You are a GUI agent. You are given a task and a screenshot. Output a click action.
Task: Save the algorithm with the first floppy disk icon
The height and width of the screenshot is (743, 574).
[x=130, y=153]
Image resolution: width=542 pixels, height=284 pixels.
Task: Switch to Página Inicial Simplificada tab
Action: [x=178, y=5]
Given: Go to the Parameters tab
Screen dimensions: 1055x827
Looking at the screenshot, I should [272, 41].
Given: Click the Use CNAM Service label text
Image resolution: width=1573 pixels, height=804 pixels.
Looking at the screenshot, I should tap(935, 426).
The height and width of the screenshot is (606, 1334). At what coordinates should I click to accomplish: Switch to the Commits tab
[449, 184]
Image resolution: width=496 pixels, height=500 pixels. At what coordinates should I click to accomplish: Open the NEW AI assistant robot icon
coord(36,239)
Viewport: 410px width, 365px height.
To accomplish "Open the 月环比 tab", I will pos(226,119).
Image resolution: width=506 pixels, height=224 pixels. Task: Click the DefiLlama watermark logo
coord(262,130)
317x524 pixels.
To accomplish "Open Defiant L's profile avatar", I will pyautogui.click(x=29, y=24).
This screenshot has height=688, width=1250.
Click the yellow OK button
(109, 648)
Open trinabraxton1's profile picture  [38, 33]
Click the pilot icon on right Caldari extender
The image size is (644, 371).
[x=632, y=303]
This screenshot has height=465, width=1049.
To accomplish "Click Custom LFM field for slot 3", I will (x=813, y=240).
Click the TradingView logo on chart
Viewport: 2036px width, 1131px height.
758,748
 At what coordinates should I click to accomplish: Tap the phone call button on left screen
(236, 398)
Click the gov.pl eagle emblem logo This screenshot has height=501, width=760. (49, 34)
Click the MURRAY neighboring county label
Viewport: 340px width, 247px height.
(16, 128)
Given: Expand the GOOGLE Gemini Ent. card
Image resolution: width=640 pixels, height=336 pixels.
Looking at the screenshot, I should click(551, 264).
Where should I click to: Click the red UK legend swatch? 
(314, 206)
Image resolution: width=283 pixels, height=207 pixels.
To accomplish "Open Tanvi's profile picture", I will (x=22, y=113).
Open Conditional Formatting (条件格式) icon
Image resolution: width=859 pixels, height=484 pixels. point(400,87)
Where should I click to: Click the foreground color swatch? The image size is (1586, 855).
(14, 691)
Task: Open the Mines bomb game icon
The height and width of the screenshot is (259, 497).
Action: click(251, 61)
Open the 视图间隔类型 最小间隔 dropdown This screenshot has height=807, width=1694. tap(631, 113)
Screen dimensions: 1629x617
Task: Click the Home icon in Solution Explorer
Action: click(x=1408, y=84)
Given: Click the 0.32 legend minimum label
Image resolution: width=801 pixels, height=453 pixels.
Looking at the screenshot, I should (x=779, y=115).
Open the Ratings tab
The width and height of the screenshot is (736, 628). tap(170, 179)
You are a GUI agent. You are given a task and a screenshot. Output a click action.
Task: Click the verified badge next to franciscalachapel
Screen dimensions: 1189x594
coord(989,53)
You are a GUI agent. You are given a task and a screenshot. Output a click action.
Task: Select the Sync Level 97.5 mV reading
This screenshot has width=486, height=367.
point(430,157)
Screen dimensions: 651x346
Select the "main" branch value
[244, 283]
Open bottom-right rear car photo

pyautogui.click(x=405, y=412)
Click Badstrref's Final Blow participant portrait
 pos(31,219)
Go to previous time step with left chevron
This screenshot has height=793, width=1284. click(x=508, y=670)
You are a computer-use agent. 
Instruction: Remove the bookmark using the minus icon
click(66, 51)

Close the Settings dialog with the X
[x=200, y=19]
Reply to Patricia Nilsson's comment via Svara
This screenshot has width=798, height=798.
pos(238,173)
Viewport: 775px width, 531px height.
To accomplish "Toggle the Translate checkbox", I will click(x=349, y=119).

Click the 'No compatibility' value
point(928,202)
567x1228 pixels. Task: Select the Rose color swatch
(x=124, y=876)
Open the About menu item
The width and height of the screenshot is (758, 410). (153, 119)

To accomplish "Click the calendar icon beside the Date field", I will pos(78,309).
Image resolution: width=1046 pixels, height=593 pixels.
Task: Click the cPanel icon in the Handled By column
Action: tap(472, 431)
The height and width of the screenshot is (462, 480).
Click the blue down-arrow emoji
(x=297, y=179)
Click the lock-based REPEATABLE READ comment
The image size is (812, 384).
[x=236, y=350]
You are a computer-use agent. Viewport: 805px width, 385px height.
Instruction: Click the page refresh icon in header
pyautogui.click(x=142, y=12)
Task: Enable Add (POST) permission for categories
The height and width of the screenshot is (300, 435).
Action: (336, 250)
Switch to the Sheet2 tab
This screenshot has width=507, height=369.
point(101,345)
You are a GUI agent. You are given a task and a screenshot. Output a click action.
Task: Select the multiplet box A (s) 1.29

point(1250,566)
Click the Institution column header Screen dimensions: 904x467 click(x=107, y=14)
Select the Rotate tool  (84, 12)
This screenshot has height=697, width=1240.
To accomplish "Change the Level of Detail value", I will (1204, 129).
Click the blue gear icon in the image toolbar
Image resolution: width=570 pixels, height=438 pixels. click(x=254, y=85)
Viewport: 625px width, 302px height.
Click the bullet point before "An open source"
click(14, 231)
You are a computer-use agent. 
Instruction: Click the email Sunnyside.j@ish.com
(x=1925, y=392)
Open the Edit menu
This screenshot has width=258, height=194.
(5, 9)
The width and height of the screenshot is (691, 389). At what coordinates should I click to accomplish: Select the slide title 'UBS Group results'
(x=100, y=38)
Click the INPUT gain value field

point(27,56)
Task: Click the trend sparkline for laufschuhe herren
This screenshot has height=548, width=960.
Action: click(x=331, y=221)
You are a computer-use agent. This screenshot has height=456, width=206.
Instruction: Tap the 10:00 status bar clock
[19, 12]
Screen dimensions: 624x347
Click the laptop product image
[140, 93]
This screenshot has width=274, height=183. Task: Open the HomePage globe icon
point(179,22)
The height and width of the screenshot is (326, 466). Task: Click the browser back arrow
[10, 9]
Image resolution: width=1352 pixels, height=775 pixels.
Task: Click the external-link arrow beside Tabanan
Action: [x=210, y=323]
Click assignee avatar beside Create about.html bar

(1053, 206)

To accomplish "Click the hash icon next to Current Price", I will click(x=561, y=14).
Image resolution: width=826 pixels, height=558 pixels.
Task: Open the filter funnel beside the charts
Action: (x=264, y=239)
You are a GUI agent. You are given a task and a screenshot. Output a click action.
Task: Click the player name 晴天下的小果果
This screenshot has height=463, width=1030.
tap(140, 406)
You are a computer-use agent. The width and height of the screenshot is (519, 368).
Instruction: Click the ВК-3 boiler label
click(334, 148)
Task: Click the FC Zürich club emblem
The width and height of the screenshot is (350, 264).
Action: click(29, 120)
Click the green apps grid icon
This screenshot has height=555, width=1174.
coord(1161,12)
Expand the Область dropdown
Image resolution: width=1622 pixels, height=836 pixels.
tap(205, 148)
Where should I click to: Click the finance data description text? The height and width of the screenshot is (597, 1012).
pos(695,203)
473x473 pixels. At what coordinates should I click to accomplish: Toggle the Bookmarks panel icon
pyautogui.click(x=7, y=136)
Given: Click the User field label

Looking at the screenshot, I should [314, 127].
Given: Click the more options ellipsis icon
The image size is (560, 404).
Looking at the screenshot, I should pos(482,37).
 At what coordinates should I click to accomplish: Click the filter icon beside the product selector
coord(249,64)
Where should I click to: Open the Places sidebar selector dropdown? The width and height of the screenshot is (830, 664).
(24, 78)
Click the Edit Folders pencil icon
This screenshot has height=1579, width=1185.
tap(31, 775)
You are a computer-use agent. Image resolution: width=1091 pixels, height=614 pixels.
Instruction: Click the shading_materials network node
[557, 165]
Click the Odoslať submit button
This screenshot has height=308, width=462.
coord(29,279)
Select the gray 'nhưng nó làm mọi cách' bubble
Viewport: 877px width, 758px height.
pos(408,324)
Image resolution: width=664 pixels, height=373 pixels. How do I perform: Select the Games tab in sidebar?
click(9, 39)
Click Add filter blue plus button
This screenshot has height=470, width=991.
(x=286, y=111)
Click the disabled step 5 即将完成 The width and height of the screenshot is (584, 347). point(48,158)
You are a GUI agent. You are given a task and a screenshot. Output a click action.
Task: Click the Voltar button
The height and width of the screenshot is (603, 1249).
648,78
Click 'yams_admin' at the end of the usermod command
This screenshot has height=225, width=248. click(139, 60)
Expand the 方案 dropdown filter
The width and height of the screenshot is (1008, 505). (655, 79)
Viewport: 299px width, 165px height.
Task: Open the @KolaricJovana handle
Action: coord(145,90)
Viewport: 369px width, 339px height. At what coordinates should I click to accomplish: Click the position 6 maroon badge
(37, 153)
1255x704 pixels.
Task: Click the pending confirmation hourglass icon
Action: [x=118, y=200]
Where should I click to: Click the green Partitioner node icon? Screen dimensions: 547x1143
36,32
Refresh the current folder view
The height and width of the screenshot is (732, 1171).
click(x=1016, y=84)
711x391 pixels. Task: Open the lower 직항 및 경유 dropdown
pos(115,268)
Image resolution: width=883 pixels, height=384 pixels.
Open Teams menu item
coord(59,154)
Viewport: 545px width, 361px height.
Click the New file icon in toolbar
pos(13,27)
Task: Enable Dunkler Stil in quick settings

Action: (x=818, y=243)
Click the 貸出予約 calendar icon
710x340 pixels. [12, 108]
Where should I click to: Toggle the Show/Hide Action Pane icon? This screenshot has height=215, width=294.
####
Task instructions -> Each line of the entries above that includes "comment" counts once; state how many such lines there are, with the number as the only answer.

Written answer -> 2